SMPS Output Filtering Limitations

[jmdejoanelli]

Hi all,

Just a quick question regarding switch mode power supply output LC filtering.

What stops us from putting an arbitrarily ordered filter (say like n=5) on the output of a SMPS to remove almost all output ripple and noise? I understand that cost and power dissipation in inductors may be two of the things, but what else?
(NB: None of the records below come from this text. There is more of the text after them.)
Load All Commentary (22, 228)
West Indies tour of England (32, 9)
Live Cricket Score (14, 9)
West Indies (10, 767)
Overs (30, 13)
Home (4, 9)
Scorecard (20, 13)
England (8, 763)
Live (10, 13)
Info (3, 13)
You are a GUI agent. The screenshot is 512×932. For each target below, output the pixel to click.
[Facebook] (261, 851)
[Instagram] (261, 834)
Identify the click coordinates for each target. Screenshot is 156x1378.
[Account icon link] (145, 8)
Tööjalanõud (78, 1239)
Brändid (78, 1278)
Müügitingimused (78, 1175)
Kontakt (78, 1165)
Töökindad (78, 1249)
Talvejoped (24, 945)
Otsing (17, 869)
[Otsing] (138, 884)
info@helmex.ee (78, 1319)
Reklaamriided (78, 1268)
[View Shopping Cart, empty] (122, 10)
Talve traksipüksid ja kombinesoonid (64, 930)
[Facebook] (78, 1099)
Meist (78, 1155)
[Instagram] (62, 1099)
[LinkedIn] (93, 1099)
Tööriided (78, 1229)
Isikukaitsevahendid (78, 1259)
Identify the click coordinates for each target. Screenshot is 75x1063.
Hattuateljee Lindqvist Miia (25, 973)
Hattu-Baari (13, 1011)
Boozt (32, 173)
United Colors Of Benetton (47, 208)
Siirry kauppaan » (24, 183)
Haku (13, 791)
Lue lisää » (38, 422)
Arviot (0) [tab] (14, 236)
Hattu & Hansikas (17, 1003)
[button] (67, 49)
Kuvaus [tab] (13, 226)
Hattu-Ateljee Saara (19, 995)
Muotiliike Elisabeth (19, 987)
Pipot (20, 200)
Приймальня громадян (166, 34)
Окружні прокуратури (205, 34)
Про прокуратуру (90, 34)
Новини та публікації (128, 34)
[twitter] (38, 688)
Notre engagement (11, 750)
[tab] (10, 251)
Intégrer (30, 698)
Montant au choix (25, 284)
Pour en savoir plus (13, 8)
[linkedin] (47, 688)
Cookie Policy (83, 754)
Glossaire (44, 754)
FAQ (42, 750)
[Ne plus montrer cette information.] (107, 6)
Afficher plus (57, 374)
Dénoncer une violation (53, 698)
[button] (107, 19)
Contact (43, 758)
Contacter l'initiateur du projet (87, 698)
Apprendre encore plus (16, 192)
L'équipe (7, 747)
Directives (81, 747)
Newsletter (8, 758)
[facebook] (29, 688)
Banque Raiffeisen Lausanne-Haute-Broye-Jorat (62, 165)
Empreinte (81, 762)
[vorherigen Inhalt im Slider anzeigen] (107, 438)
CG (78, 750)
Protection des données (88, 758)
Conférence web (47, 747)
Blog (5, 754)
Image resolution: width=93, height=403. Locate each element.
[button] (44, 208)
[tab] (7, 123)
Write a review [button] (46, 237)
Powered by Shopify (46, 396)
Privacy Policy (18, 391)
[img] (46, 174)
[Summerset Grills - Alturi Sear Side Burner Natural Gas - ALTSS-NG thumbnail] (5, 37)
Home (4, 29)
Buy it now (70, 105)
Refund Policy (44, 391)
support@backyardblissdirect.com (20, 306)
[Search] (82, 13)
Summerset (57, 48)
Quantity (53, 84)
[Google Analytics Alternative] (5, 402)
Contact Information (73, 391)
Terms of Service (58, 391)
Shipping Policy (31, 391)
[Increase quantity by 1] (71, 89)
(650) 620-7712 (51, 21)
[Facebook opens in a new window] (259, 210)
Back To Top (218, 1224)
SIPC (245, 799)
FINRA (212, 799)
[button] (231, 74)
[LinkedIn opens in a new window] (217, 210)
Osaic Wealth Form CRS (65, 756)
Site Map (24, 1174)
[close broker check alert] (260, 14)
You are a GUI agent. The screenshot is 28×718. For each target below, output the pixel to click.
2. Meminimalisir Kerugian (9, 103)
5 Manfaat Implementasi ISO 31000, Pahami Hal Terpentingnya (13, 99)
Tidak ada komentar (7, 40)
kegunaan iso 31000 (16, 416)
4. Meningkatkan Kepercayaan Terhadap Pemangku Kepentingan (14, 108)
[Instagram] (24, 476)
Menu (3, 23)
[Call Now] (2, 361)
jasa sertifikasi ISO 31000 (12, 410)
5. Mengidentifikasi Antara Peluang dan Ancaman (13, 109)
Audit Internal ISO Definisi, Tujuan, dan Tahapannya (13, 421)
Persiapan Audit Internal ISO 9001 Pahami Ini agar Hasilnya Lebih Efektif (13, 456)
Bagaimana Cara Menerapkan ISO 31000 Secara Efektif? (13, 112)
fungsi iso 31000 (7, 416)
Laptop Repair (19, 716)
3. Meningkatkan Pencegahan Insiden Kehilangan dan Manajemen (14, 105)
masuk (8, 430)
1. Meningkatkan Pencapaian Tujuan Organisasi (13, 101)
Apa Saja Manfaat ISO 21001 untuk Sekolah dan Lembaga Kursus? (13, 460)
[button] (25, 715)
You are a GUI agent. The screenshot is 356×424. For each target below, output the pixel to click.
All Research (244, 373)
I'm trying to wrap my head around the pros and cons of using linear vs SMPS power supplies in very low noise applications. I've had a look around online, but haven't really found anything that answers my question.

Thanks!
Josef

[Signal32]

Well you could just put a linear regulator after the SMPS to get rid of virtually all the noise / ripple. But, from what I understand it's the EMI that will get you if using SMPS in very low noise applications. 
For example the Keithley 2001 7.5 digit DMM has a special transformer coated in material that reduces EMI. https://doc.xdevs.com/doc/Keithley/2002/photo/xDevs.com/K2002_1-2254.jpg
And the transformer is running at 60hz, not hundred of kHz. So, basically you'dd have to isolate the entire SMPS in a metal can and I'm not even sure if that would drop the EMI to 0.

[peter.mitchell]

output transient response.
the more inductance in the output filter the longer the current flowing takes to change, so if a sudden load is applied, the output will sag, and if a large load is removed, the output will overshoot. then there is excessive output capacitance - if there is a lot of output capacitance then the output will take too long to change relative to the controllers output which will result in sub-harmonic oscillations.

[T3sl4co1l]

Nothing. It's often done in low noise applications.  Some people boggle how spectrum analyzers can possibly even be built with digital circuitry and switching supplies in the same enclosure; these people don't know about filtering and shielding.

What you want to avoid is having a lot of poles (and therefore a lot of delay) in the control bandwidth.  What's usually done is taking AC feedback from early in the filter, so that the loop is compensated for a stable output to that node.  The subsequent filter is designed to have minimal impact on the transient response (i.e., for a maximum overshoot of dV at a load step of dI, the filter is designed for a low Q and an impedance of dV/dI).

The DC feedback can be taken at the end of the filter, to provide more accurate DC regulation, or as long as the inductors have low enough DCR (so that Imax * DCR and overshoot dV doesn't blow the Vout(min) limit for the supply design).

Or, if the fundamental ripple is tolerable (as may be the case for analog circuits, where PSRR is good at lower frequencies), then an EMI filter can be added, with a much higher cutoff frequency.  Being above the loop cutoff frequency, it has little impact on stability, while filtering the crunchy MHz stuff.

Common mode filtering, or careful design of current loop paths (perhaps including cutting ground planes, but only very carefully), may also be necessary.

Tim

[ConKbot]

If your smps doesn't mind low esr ceramics on the output, (no min esr specification) load up the output with filtering caps. I like to use the TDK component characteristic viewer to get impedance vs freq data for different ceramic caps, and make sure that the impedance is low at first few harmonics of the switching frequency. If you can keep it under 20 mohm (on paper at least), the parasitic resistance in a small converter (50 mohms in the inductor, 50-100 in the switching fets maybe more) you can end up with a reasonable attenuation, with only the single pole. You definitely need to be mindful of your layout though, as stray inductance with all those high q caps will love to ring. 

[MosherIV]

Hi

"I'm trying to wrap my head around the pros and cons of using linear vs SMPS power supplies in very low noise applications."

It depends on the application. If it is audio, either will be ok. The high freq switching noise is well above audio freq.
If the application is some kind of low voltage instrumentation, linear is best due to lower noise. The frequency bandwidth plays a big part, usually switching freq is right in the band that you want to measure.

In general, linear psu has lower noise and is less efficient. Linear can leak mains hum into surrounding circuuts, best overcome by mechanical seperation or sheilding most sensitive circuits. Linear psu is easy to design with linear regulators
SMPS is more efficient (upto 97%) but is noisier. They are smaller and lighter to equivilant linear. There many more SMPS topologies to choose from, each with different characteristics. Due to the volumne of SMPS in use now, they have become cheaper than linear. SMPS circuits can be harder to get right in design and operation. Isolation transformers for some topologies are not available off the shelf, they must be designed and built to order.